------ TEXT PROVIDED ------

At a virtual GTC event, chip-maker Nvidia has announced its latest GPU - the A100.
Based on a new architecture, Ampere, the graphics processing unit marks the largest performance leap over a previous generation of GPU in Nvidia's history.
The majority of the world's cloud providers and server manufacturers said that they would offer the A100, which Nvidia claims will have six times the performance of the last-gen Volta architecture for training and seven times higher performance for inference. "In FP32, or single-precision, A100 is 20 times more performant than Volta for AI inference that uses INT8," Paresh Kharya, director of marketing for accelerated computing, told reporters in a pre-briefing attended by DCD. "It's again 20 times more powerful than Volta delivering over a petaops of performance in a single GPU."
A big leap
The A100 has more than 54 billion transistors, which the company claims makes it the world’s largest 7-nanometer processor. "The die size is 816 millimeters squared - almost 26 millimeters on one dimension and almost 32 millimeters on the other dimension," CEO Jensen Huang said in a call with reporters.

------ SUPPLIED DATA ------

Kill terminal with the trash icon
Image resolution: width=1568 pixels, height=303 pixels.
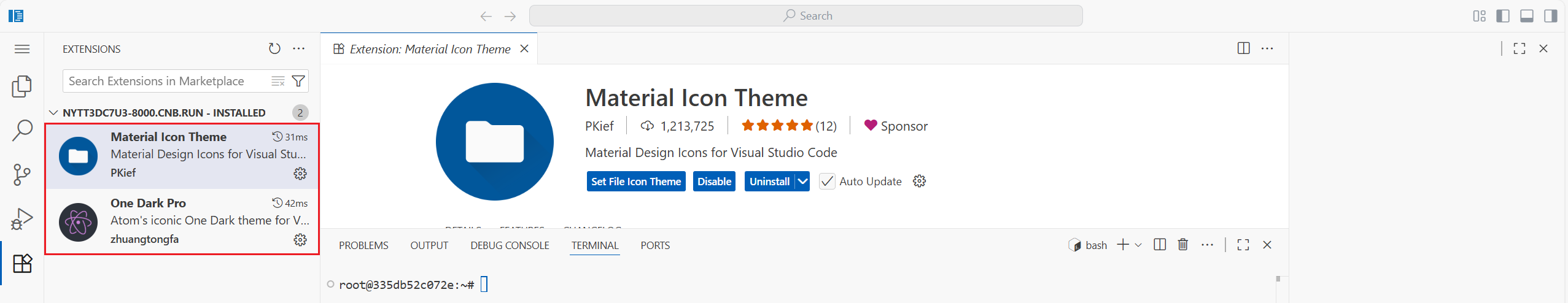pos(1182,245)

------
------ SUPPLIED DATA ------

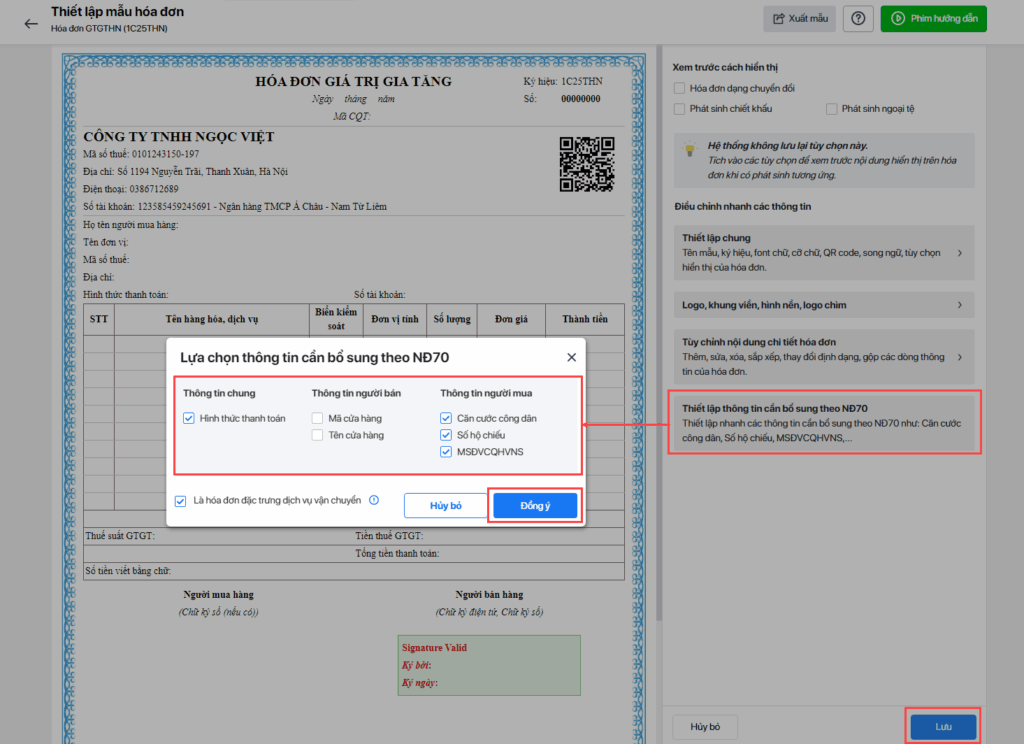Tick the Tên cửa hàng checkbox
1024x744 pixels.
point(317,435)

------
------ SUPPLIED DATA ------

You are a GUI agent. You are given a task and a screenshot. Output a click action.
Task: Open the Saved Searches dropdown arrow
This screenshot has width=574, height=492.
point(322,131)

------

ASSIGNMENT A:
Answer these questions about the text on Nvidia's A100 GPU:
(i) On which architecture is the A100 based?
(ii) How many times the training performance of the Volta architecture does Nvidia claim for the A100?
(iii) How many transistors does the A100 have?
ASSIGNMENT B: Write out the portion of the A100 article between "At a virtual" and "in Nvidia's history.", inclusive, word for word.

TASK ANSWER A:
(i) Ampere
(ii) Six times
(iii) More than 54 billion

TASK ANSWER B:
At a virtual GTC event, chip-maker Nvidia has announced its latest GPU - the A100.
Based on a new architecture, Ampere, the graphics processing unit marks the largest performance leap over a previous generation of GPU in Nvidia's history.